Following a piece I recently wrote for Third Way magazine, and a connected talk at Greenbelt, I wanted, over the course of a few posts, to set out some of the ideas around piracy that are percolating through the new book.
We begin with a paradox: why do we encourage our children’s fascination with such violent and morally disturbing characters? My son (he is now 5) has been invited to countless pirate-related parties. He has never been invited to a children’s party with an aggravated robbery, GBH or pillage theme. Amazon lists countless pirate-related books, duvet covers and other regalia. I can find nothing on thievery for children.
So what is it about piracy that makes children’s pulses race, and corporations’ blood boil? Certainly, they are getting everywhere. The Pirate Party of Sweden have a seat in the European Parliament. Pirates are threatening to take down the whole of Hollywood, as well as the safe passage of nice cheap goods and oil through the Gulf of Aden around the Somali coast.
But none of this is new. People have been fascinated by these sea-faring thieves for hundreds of years. In 1724 one Captain Johnson – whose actual identity is still something of a mystery – wrote the fabulously titled book A General History of the Robberies and Murders of the most notorious Pyrates. Sold in a small bookshop in the shadow of St Paul’s Cathedral, it was an instant hit. So why, when St Paul himself had urged the faithful to think on the good, the pure and the lovely, were good Christians of London ignoring the divine contemplations on offer in the very same shop, and opting for graphic descriptions of murder, plunder and rebellion – as well as two revealing plates of women pirates? And what could all of this mean for our own faith?

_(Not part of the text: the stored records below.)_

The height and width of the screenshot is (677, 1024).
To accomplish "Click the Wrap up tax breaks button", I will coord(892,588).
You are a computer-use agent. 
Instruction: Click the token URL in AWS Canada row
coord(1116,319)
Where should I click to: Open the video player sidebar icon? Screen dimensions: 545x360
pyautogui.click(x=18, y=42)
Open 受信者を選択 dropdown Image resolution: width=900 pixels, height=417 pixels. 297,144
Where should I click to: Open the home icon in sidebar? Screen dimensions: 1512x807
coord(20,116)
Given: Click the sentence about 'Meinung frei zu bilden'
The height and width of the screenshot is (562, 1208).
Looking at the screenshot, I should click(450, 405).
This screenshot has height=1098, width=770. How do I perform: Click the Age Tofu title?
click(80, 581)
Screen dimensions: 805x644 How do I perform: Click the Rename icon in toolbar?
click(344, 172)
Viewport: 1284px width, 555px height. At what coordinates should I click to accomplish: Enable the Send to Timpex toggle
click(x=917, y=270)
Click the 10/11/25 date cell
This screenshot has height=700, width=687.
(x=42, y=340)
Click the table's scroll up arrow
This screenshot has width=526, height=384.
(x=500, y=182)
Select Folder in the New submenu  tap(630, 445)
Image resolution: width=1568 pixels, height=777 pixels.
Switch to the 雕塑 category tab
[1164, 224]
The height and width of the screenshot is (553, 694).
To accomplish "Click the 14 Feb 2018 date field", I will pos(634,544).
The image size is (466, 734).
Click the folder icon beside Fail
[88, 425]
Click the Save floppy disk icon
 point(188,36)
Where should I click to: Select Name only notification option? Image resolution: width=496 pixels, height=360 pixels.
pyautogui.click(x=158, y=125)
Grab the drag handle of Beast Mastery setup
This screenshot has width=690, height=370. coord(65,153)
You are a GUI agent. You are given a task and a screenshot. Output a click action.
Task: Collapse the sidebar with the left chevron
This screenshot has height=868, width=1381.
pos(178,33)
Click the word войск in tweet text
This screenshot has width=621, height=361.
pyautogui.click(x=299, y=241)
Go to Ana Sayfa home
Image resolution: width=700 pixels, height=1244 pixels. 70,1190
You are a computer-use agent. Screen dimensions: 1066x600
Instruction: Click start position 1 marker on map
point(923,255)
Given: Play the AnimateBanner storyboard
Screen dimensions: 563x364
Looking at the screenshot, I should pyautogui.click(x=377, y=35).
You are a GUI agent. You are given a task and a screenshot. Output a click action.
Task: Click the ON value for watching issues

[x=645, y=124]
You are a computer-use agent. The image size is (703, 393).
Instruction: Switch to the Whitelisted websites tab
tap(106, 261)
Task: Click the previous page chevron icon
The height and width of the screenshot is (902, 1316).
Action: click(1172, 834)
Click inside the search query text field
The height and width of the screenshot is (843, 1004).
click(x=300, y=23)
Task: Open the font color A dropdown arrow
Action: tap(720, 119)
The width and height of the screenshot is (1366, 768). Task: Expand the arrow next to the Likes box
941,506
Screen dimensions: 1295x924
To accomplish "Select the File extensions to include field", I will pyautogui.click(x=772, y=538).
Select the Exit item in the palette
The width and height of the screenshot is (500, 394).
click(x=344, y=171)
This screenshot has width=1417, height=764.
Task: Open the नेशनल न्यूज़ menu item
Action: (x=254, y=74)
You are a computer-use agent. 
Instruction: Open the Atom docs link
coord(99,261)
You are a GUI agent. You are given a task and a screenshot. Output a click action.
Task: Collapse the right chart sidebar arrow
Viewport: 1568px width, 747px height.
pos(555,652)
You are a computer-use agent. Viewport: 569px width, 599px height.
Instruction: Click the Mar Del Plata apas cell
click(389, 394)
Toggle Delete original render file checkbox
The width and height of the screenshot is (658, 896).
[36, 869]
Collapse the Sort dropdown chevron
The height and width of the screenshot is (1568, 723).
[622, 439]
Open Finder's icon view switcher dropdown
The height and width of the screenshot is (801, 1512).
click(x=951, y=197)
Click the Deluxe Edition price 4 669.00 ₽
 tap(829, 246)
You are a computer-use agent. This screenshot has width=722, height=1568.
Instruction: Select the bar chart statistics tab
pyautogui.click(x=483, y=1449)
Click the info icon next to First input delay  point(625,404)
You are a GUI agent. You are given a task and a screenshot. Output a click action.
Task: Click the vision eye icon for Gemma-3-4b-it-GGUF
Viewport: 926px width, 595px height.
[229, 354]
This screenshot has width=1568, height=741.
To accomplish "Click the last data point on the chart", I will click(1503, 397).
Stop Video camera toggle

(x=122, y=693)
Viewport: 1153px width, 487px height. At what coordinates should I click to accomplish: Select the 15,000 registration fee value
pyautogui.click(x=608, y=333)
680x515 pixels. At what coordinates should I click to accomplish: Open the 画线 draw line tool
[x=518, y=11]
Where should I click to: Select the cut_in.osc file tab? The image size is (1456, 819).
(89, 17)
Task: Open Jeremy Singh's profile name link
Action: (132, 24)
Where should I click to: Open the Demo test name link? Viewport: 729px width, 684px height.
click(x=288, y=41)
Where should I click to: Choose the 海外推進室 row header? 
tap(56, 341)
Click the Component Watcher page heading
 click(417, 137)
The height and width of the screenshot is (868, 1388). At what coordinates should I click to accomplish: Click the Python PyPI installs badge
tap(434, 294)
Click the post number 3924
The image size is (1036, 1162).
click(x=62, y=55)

We’ll get onto that in the next post.
Comments
5 responses to “A Plea for Christian Piracy [1]”
Couple of refs for you. Adam Morgan who wrote the marketing book Eat the Big Fish – called his 2nd book The Pirate Inside because of the number of executives who said to him We want to be pirates but our corporation only allows us to be the navy. Piracy is an old metaphor but Sharp of the Rifles, Mickey Spillane – its an honoured archetype in reaction to institutional thinking.
I interviewed Adam about the book a few years ago – here’s the ref http://www.planningaboveandbeyond.com/intheirownwords/pirateinside/
Secondly one of my favourite and most subversive political stories comes from Augustine’s City of God where he is showing the arbitrary nature of human power. He recounts that Alexander the Great has a pirate brought in front of him for sentence and execution. What do you mean by infesting the seas like this? demanded Alexander. Replied the condemented man I have a ship so you call me a pirate. You have a navy so they call you the emperor. One reason we may admire the pirate (buccaneer) is that as a solo player pirates mimic the aggression of maritime nations and ask why they have the right to create territories on the water.
As a postscript you might want to consider that David is actually a piratical character in a landlocked country like Israel.
All very interesting, but you fail to account for the important role that Mr Creep the Crook and Burglar Bill played in my childhood reading and watching.
The difference between pirate material and the two books that you mention is that pirates don’t reform. Mr Creep and Burglar Bill both end up turning from their life of crime – so their narratives are ‘normalised’ by the end of the tale. This occasionally happens in pirate books, but most actually do not normalise, and remain pirates. I think that’s a key difference.
Buddhism also stresses thinking about the wholesome.
Indeed this pirate thing is bizarre. But I guess if they re-write it with Pirates being noble and generous, albeit illegal, they can pull it off.
Heck, Christianity re-writes the horrendous Old Testament and then expects us to keep using it ! They seem to have gotten away with it too.
A partial counter-example: pickpocketing is glamorised in the musical versions of Oliver Twist (admittedly, Fagin gets hanged in the book).